Neural roots of alcoholism identified


Friday, 12 February, 2021

Neural roots of alcoholism identified

The physical origin of alcohol addiction has been located by British and Chinese researchers in a network of the human brain that regulates our response to danger. Published in the journal Science Advances, their breakthrough could lead to more effective interventions to tackle the global problem of alcohol abuse, which results in more than 3 million deaths every year.

The medial orbitofrontal cortex (mOFC) at the front of the brain senses an unpleasant or emergency situation, and then sends this information to the dorsal periaqueductal grey (dPAG) at the brain’s core, the latter area processing whether we need to escape the situation. Researchers from the University of Warwick, the University of Cambridge and Fudan University, having noticed that rodent models showed the mOFC and dPAG brain areas could underlie precursors of alcohol dependence, decided to analyse MRI brain scans from the IMAGEN dataset of 2000 individuals from the UK, Germany, France and Ireland, who are helping to advance knowledge of how biological, psychological and environmental factors during adolescence may influence brain development and mental health.

The participants undertook task-based functional MRI scans, and when they did not receive rewards in the tasks (which produced negative feelings of punishment), regulation between the mOFC and dPAG was inhibited more highly in participants who had exhibited alcohol abuse. Equally, in a resting state, participants who demonstrated a more overexcited regulation pathway between the mOFC and dPAG — leading to feelings of needing urgently to escape a situation — also had increased levels of alcohol abuse. The researchers thus concluded that a person is at greater risk of developing alcohol use disorders when the information pathway between the mOFC and the dPAG is imbalanced in two ways.

First, alcohol inhibits the dPAG, so that the brain cannot respond to negative signals or the need to escape from danger — leading a person to only feel the benefits of drinking alcohol, and not its harmful side effects. This is a possible cause of compulsive drinking.

A person with alcohol addiction will also generally have an over-excited dPAG, making them feel that they are in an adverse or unpleasant situation they wish to escape, and they will urgently turn to alcohol to do so. This is the cause of impulsive drinking.
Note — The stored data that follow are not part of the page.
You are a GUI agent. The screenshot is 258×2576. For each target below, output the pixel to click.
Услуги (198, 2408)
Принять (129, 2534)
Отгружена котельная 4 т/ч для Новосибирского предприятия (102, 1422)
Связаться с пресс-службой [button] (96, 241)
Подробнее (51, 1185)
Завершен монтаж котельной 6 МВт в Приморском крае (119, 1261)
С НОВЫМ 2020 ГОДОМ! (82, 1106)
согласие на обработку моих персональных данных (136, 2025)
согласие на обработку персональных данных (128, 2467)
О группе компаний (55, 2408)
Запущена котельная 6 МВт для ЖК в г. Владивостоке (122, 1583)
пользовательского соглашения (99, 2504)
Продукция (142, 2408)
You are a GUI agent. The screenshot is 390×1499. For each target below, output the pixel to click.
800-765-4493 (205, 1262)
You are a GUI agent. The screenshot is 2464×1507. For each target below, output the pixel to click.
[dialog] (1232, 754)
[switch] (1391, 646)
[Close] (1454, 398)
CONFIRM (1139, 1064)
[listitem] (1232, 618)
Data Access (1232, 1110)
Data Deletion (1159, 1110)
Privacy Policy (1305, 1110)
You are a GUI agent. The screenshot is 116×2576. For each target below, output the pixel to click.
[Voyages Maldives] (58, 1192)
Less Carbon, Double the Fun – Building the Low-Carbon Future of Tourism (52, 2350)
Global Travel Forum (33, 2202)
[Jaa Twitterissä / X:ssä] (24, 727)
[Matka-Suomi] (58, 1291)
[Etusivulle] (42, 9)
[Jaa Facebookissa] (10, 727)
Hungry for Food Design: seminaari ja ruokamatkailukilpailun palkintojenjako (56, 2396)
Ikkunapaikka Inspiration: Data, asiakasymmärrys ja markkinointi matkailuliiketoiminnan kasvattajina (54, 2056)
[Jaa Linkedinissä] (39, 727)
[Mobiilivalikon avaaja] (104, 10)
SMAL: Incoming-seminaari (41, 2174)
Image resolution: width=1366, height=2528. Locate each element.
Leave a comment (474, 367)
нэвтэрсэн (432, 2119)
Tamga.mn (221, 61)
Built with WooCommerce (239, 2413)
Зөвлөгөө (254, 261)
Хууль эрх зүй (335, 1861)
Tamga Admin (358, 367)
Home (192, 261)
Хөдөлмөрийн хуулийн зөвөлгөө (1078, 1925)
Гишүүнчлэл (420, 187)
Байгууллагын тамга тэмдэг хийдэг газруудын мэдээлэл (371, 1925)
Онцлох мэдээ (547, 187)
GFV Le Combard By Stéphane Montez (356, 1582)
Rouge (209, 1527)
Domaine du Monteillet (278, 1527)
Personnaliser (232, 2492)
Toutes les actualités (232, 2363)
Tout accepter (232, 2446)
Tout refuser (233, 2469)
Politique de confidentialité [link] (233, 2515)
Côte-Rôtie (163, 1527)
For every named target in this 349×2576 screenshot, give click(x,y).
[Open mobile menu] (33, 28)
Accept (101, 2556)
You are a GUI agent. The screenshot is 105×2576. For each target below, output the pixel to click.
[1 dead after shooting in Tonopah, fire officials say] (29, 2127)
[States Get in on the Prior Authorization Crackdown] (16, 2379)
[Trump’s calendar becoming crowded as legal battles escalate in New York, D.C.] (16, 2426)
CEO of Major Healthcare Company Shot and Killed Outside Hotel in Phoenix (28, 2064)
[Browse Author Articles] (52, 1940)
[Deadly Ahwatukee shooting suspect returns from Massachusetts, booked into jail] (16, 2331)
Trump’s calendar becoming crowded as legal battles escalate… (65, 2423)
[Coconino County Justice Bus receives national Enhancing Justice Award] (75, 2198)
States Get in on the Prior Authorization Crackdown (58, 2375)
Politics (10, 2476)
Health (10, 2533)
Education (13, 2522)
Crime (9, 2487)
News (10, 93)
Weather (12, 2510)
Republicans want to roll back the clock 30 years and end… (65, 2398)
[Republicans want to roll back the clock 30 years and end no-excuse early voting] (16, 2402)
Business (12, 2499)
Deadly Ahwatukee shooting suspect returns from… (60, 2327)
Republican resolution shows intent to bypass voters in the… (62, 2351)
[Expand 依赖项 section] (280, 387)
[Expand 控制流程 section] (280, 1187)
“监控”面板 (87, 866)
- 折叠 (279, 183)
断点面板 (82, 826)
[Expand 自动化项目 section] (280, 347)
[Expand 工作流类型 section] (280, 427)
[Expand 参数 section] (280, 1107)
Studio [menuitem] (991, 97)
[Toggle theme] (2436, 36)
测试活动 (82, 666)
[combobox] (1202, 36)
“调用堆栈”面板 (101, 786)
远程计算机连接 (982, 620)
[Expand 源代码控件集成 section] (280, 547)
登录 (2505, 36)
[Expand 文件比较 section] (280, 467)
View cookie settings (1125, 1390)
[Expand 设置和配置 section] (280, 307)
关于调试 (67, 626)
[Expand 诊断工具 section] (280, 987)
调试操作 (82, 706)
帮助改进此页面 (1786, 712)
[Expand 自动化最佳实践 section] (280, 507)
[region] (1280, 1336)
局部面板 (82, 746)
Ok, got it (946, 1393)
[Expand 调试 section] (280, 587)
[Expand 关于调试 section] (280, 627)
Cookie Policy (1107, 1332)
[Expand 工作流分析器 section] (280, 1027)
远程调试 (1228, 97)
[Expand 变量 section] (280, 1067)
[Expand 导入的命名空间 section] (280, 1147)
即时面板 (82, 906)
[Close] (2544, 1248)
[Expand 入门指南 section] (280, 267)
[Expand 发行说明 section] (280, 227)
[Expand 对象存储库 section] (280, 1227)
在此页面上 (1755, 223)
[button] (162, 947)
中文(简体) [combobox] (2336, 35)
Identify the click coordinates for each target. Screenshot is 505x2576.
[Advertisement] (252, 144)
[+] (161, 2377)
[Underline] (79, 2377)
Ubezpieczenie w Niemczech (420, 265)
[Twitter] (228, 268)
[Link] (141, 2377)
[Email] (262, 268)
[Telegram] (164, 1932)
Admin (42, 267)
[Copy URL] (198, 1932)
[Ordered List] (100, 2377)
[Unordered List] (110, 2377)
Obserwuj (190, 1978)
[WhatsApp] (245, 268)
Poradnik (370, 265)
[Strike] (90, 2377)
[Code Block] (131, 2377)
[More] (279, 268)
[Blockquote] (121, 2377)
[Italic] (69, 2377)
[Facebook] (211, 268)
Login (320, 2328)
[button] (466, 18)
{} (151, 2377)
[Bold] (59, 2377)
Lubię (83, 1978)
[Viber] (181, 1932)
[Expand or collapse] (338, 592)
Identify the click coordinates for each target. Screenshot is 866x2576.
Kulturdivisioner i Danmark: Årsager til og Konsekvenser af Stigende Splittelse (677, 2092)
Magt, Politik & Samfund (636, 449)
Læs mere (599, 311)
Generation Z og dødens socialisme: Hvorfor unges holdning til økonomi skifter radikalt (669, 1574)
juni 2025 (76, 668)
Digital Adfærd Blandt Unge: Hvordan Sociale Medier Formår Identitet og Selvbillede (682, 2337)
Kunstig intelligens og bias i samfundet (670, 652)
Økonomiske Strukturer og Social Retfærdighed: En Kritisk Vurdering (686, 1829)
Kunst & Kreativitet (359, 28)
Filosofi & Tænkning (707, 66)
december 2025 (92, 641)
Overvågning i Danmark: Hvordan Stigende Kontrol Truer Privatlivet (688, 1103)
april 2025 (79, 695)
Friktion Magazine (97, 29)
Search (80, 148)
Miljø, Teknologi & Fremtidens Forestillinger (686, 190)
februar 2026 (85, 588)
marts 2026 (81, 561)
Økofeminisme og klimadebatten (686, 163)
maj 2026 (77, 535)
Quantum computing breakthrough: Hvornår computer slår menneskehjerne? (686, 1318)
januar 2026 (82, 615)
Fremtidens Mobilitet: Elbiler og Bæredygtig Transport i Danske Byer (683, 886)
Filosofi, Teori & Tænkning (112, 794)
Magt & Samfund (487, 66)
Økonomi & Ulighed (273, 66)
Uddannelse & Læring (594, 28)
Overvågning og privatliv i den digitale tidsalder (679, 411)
Image credit: University of Warwick.

“We have found that the same neural top–down regulation could malfunction in two completely different ways, yet leading to similar alcohol abuse behaviour,” said Dr Tianye Jia from Fudan University.

Professor Jianfeng Feng, from University of Warwick and Fudan University, added, “I was invited to comment on a previous study on mice for the similar purpose: to locate the possible origins of alcohol abuse. It is exciting that we can replicate these murine models in humans, and, of course, go a step further to identify a dual-pathway model that links alcohol abuse to a tendency to exhibit impulsive behaviour.”

Professor Trevor Robbins, from the University of Cambridge, concluded, “It is remarkable that these neural systems in the mouse concerned with responding to threat and punishment have been shown to be relevant to our understanding of the factors leading to alcohol abuse in adolescents.”